Work to complete: Copy out all lines in the data below containing the string "agent".

Dataset excerpts:
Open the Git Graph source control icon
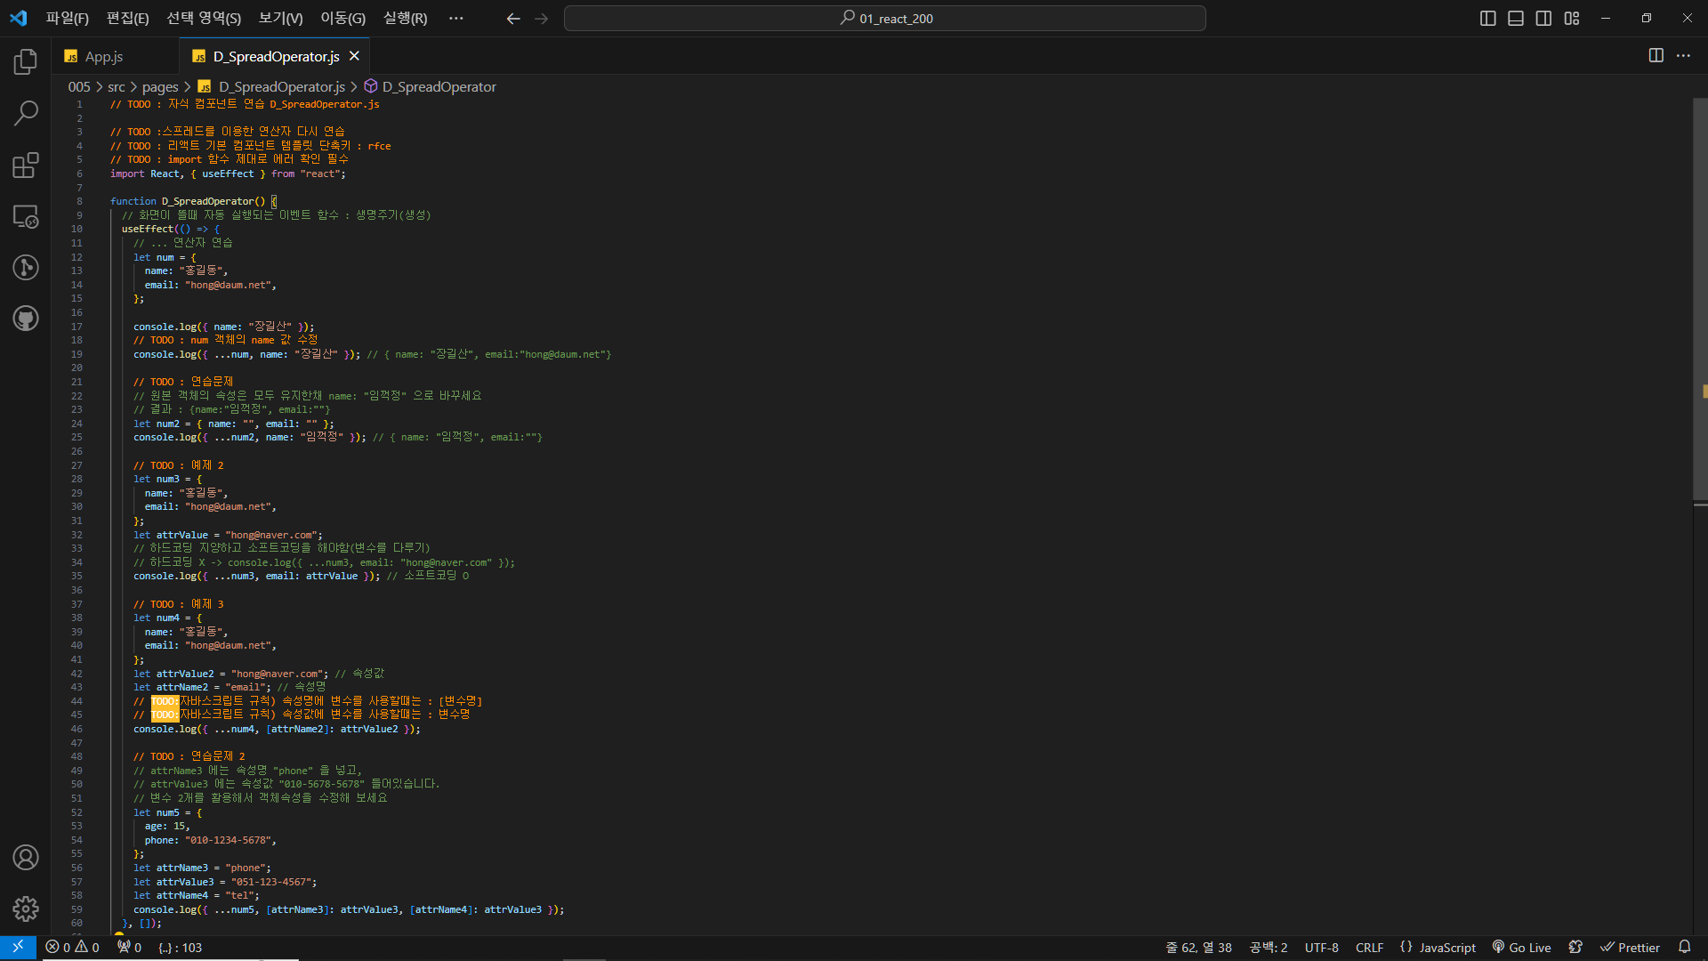This screenshot has height=961, width=1708. point(26,268)
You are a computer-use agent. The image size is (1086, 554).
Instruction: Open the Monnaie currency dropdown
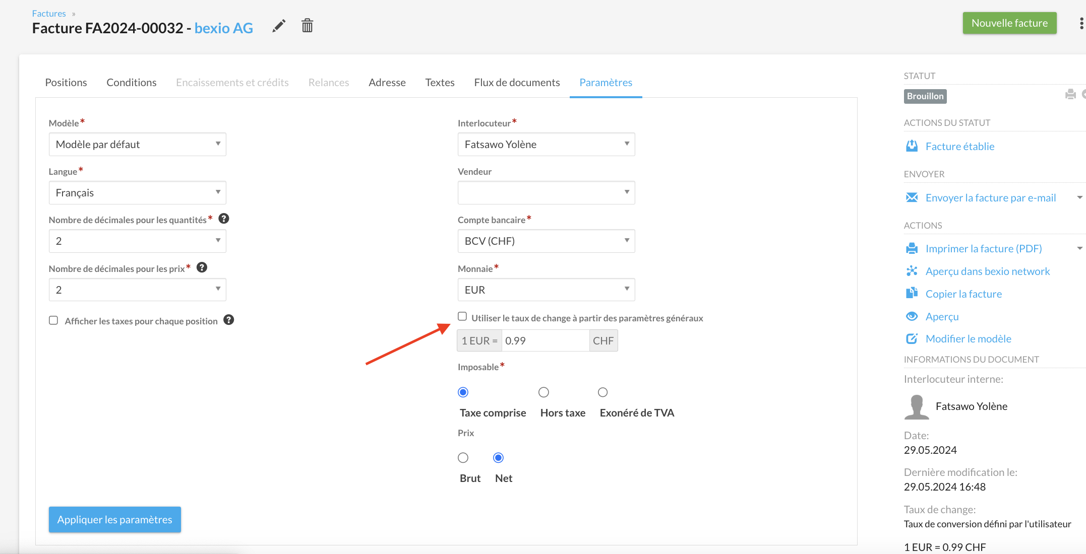coord(546,290)
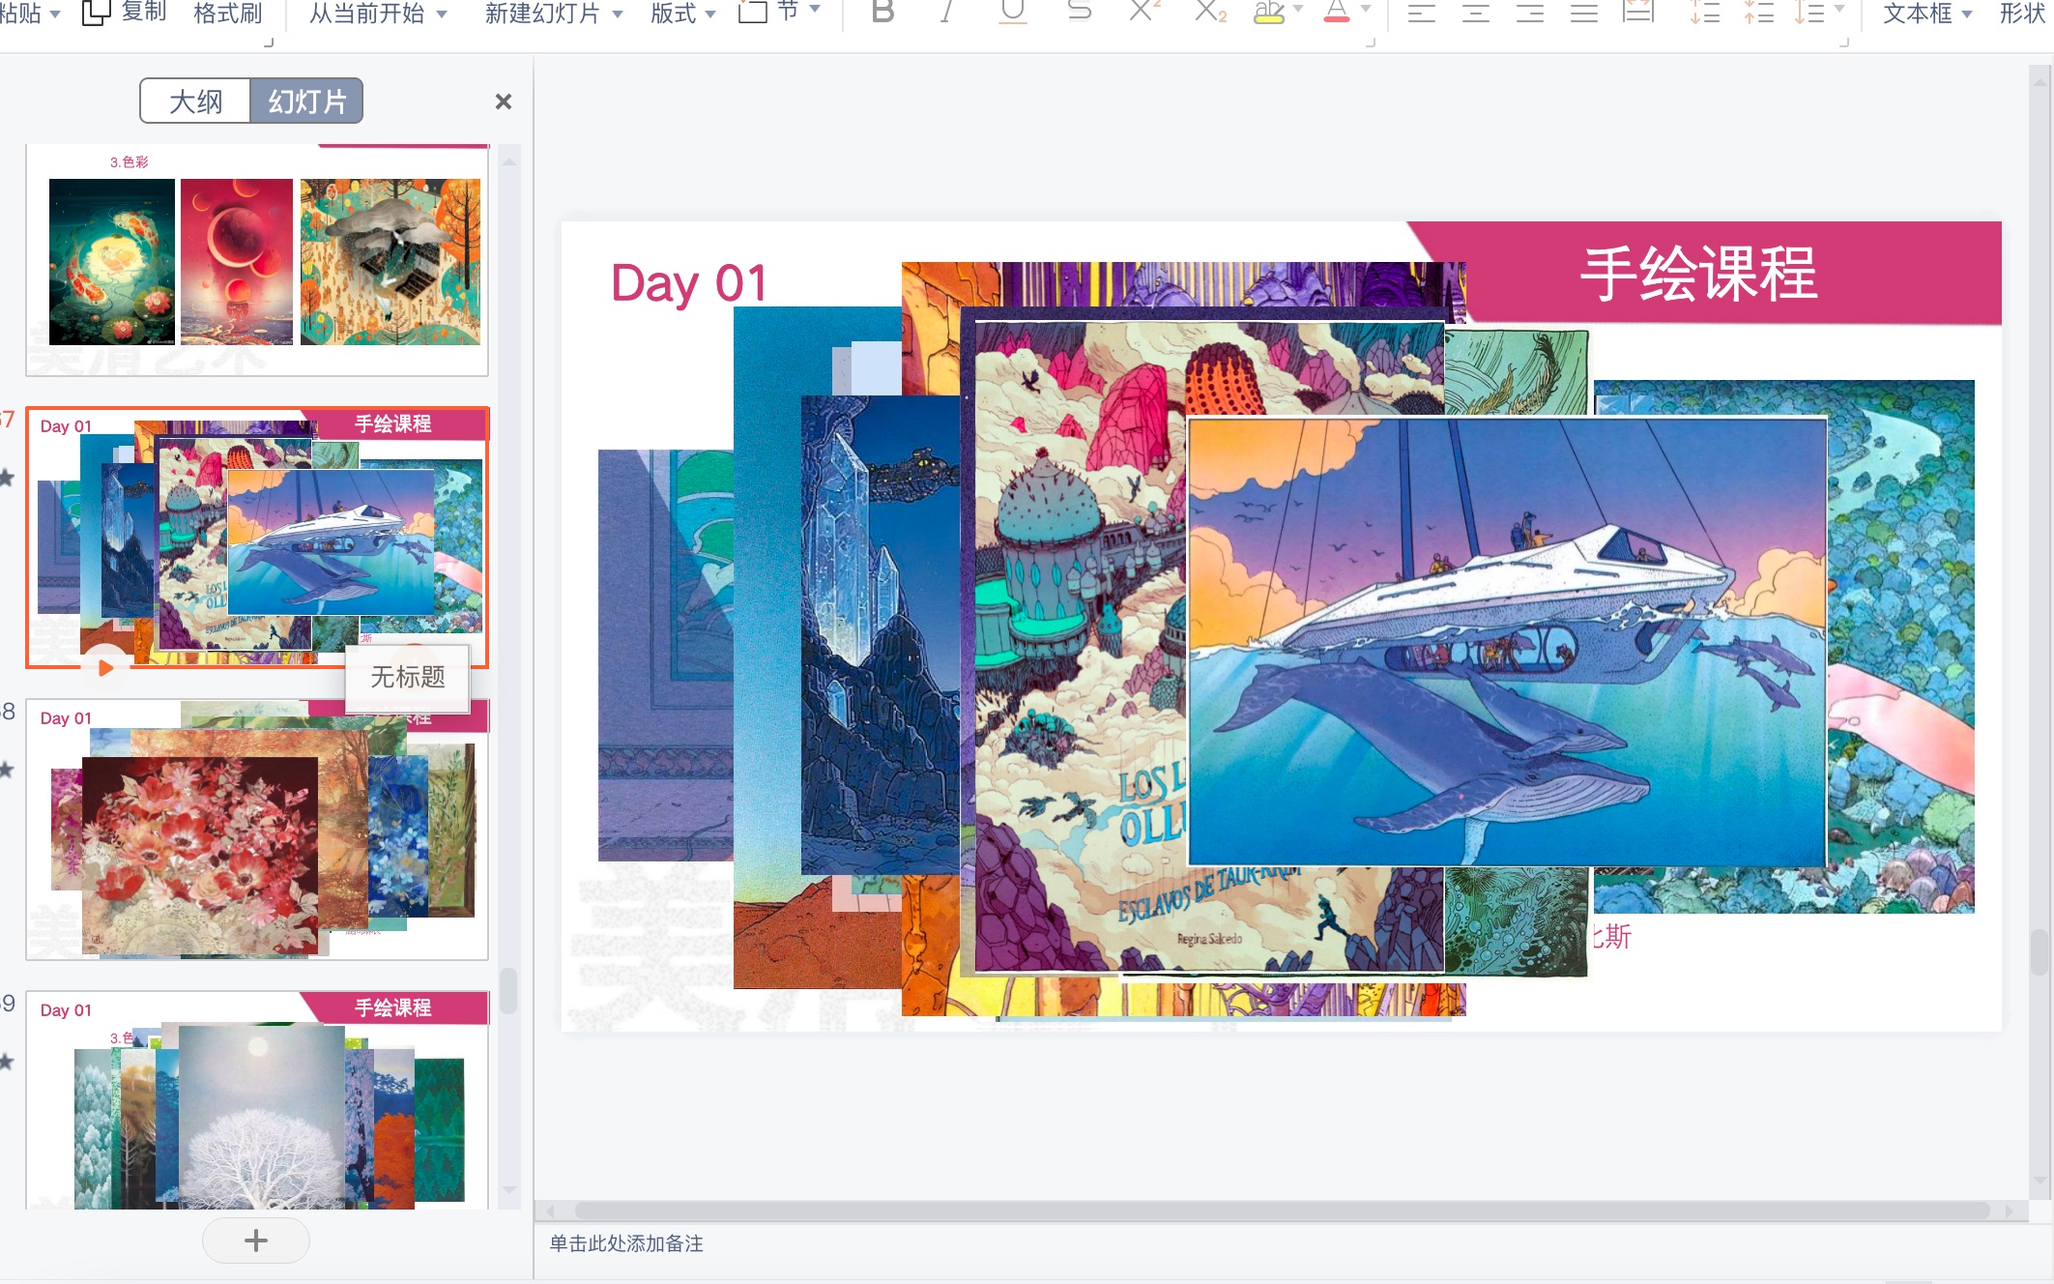Screen dimensions: 2054x1284
Task: Center align the text
Action: pyautogui.click(x=1475, y=13)
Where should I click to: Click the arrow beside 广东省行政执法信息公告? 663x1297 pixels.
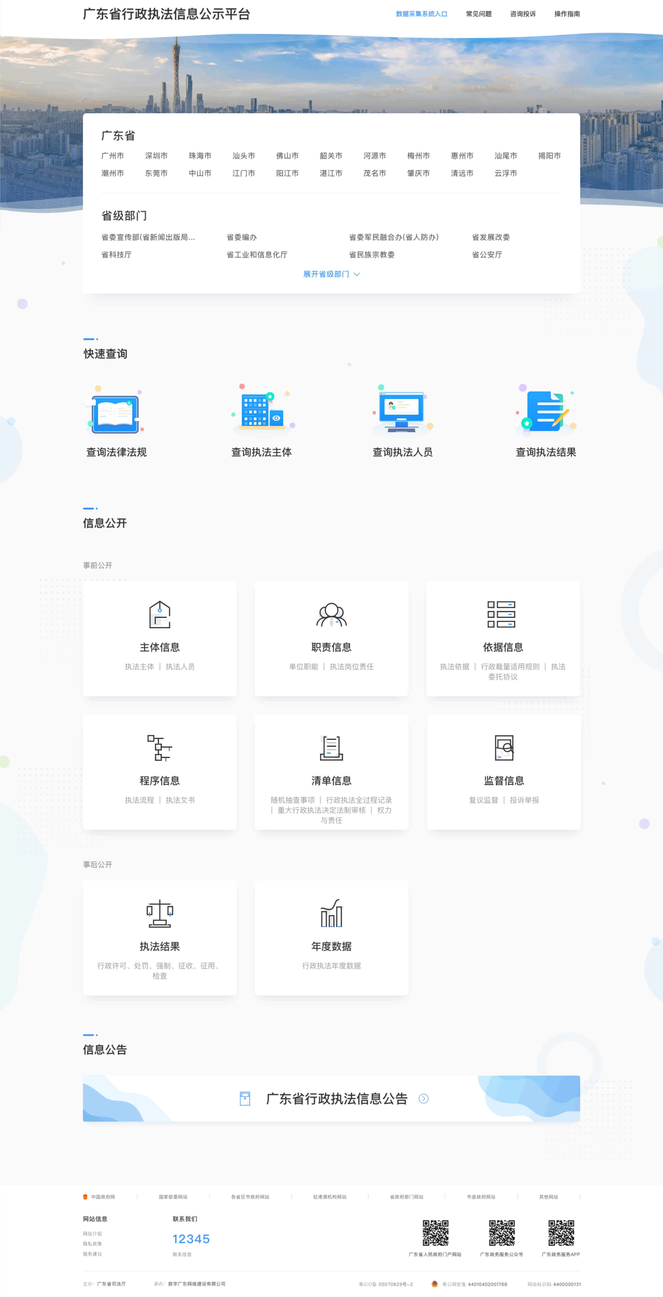tap(424, 1099)
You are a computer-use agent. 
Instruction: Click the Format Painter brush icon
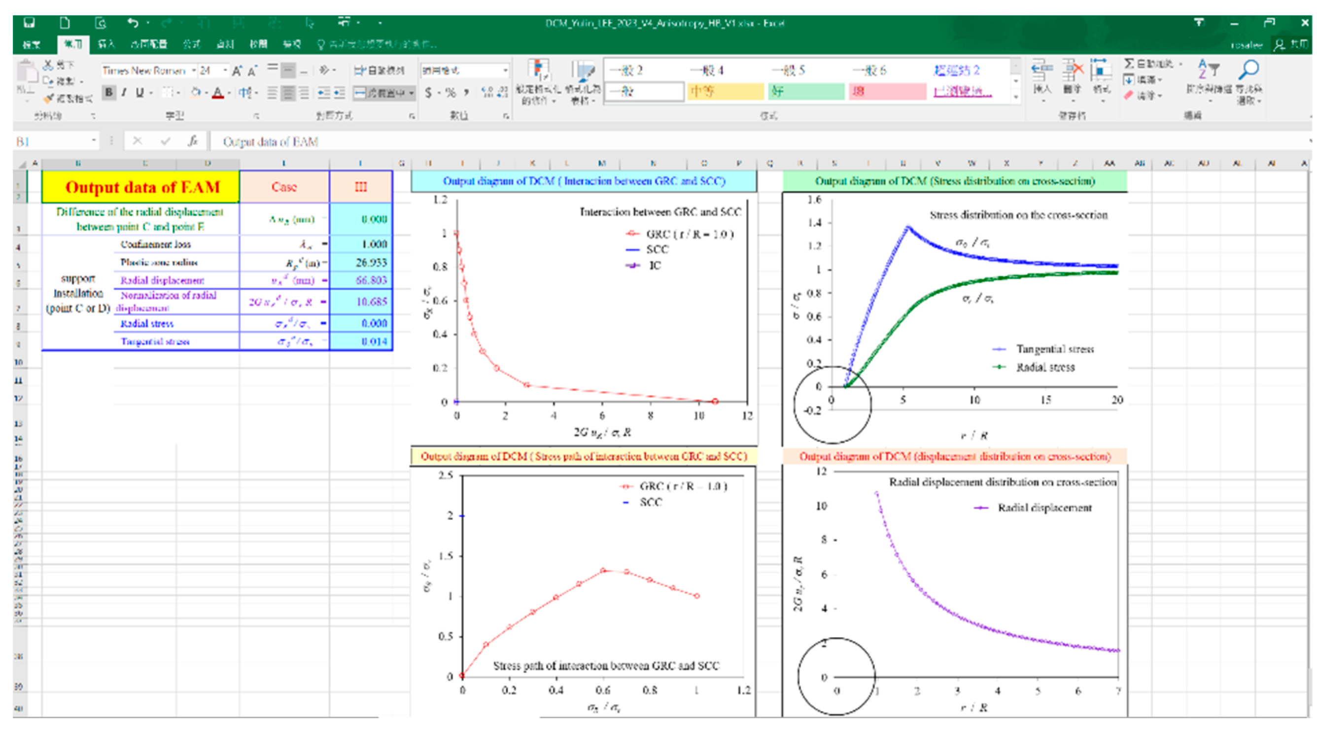[50, 98]
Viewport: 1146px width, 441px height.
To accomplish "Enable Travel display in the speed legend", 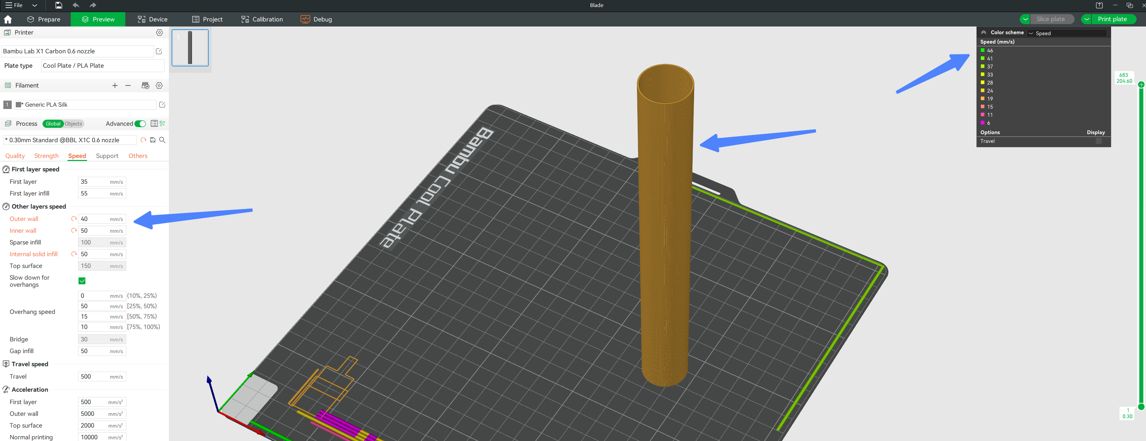I will point(1099,141).
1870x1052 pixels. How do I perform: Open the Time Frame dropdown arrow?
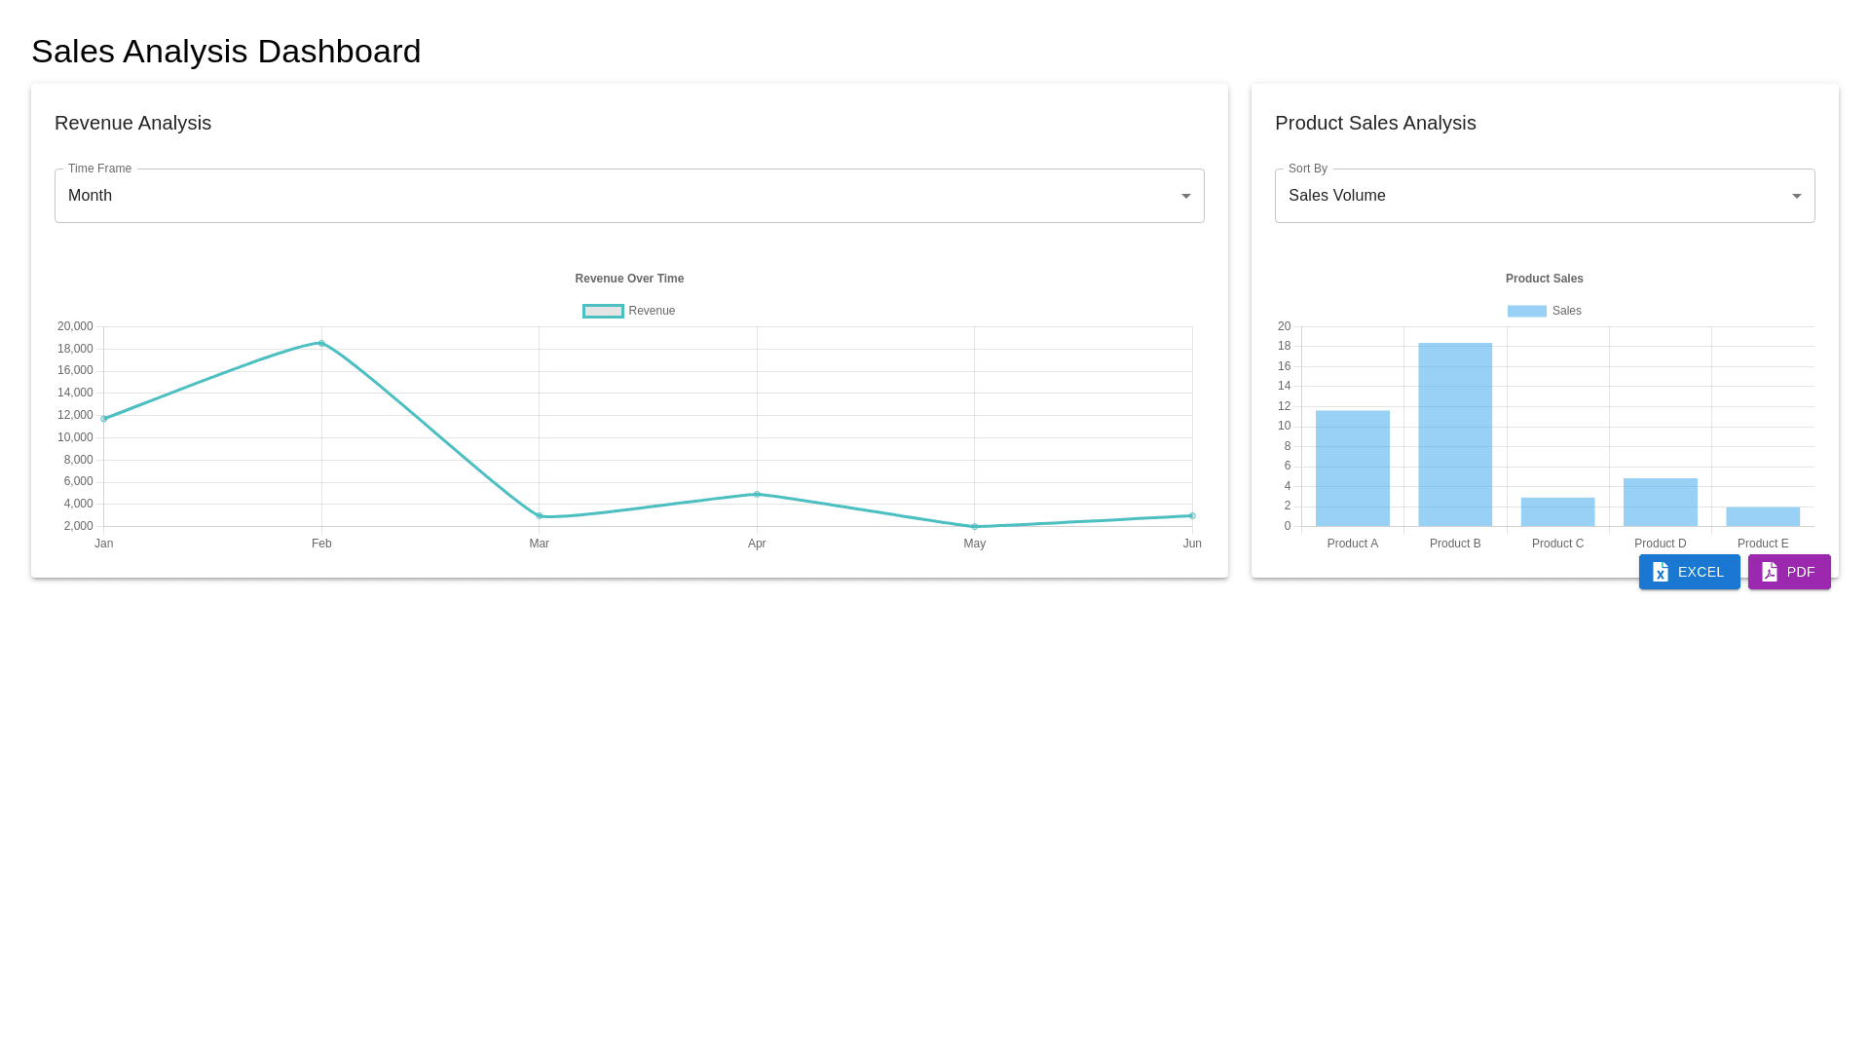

Solution to the exercise:
You are a computer-use agent. The image size is (1086, 554).
You are a computer-use agent. 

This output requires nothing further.